*** Given records ***
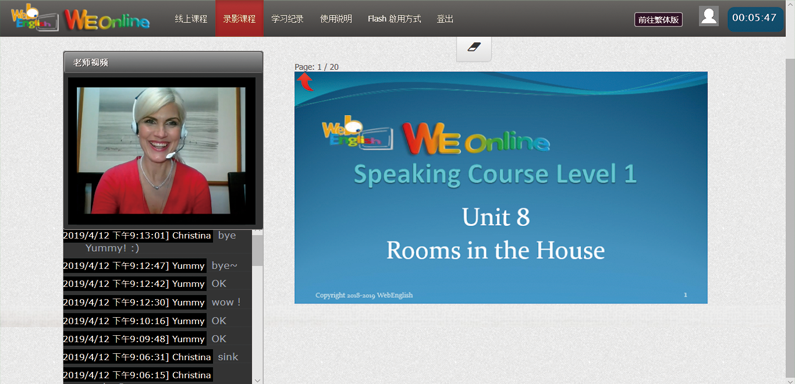Click the 前往繁体版 button
Viewport: 795px width, 384px height.
tap(658, 19)

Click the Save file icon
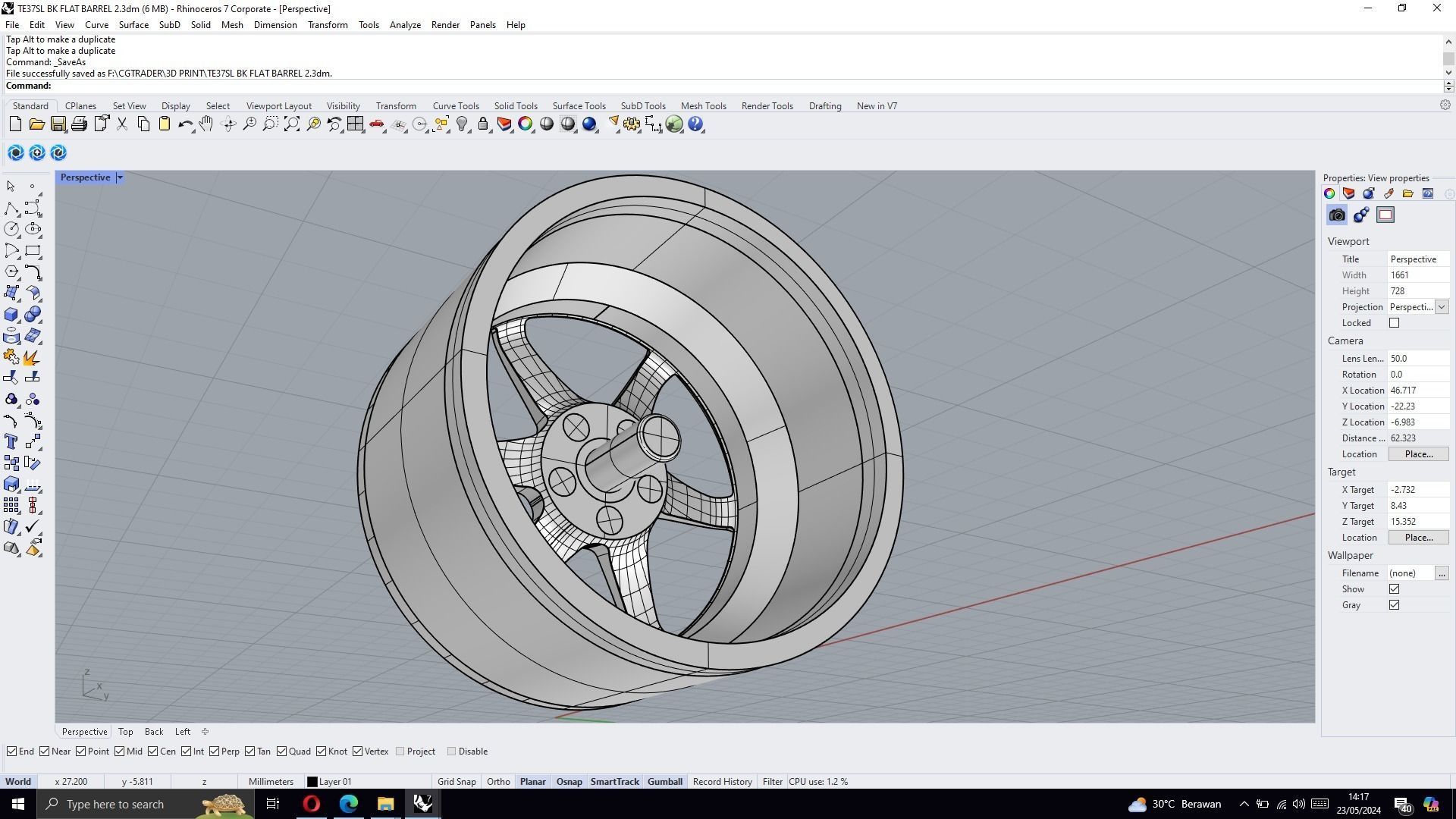[x=58, y=124]
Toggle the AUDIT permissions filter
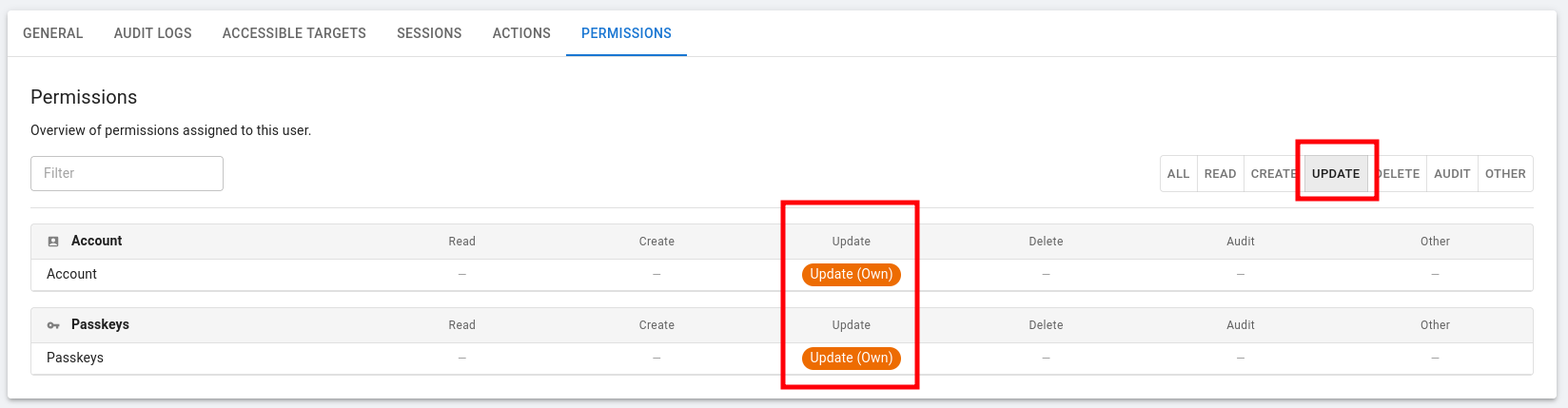The image size is (1568, 408). (1452, 174)
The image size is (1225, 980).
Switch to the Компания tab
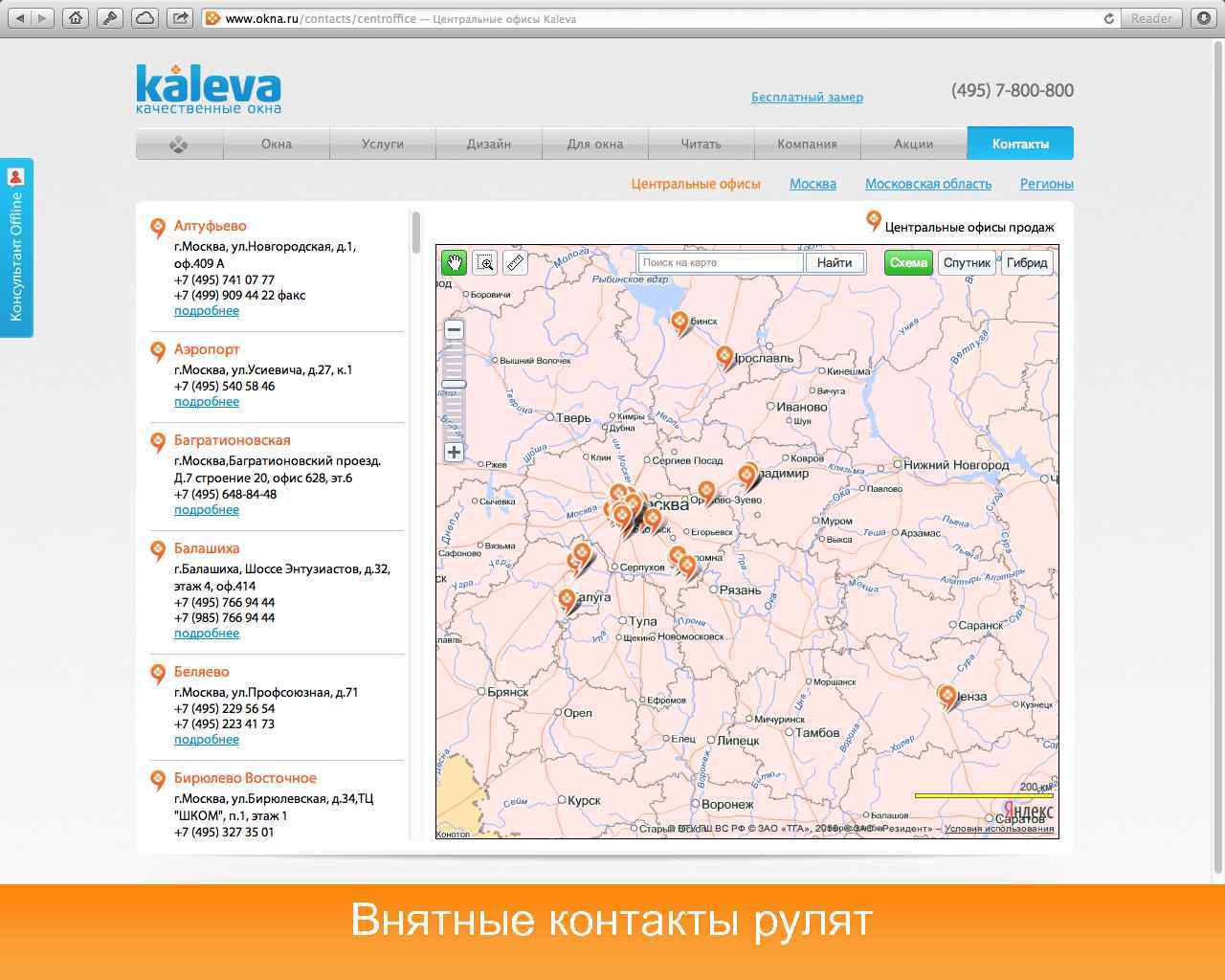pos(807,143)
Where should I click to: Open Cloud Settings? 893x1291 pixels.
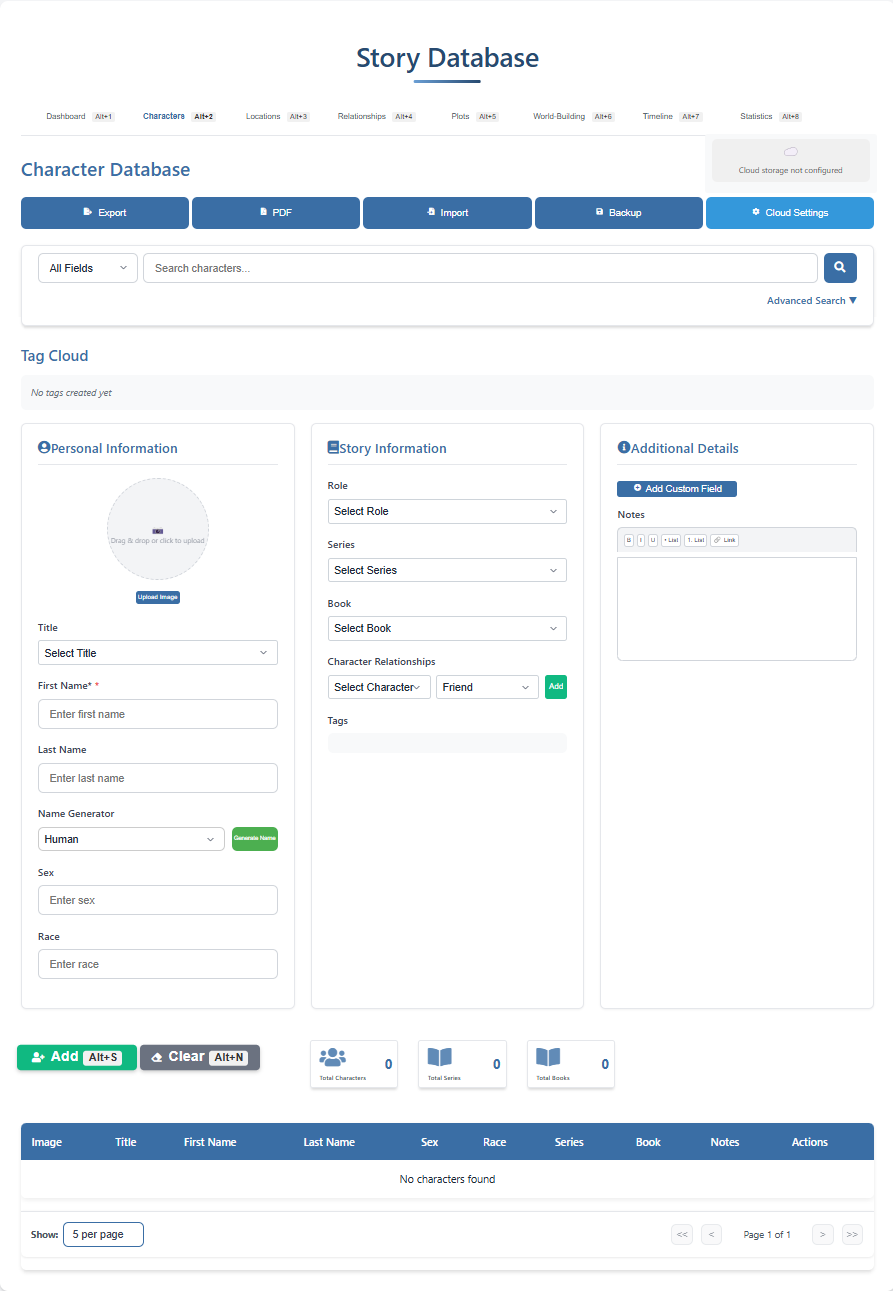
***
Exercise aim: Transcribe every line of the listing above exactly, leaving out the pictures.

Result of this task:
Click the 前往繁体版 button
Viewport: 795px width, 384px height.
tap(658, 19)

Click the Save file icon
[x=58, y=124]
Toggle the AUDIT permissions filter
The image size is (1568, 408). (1452, 174)
The image size is (1225, 980).
Switch to the Компания tab
pos(807,143)
Where should I click to: Open Cloud Settings? 893x1291 pixels.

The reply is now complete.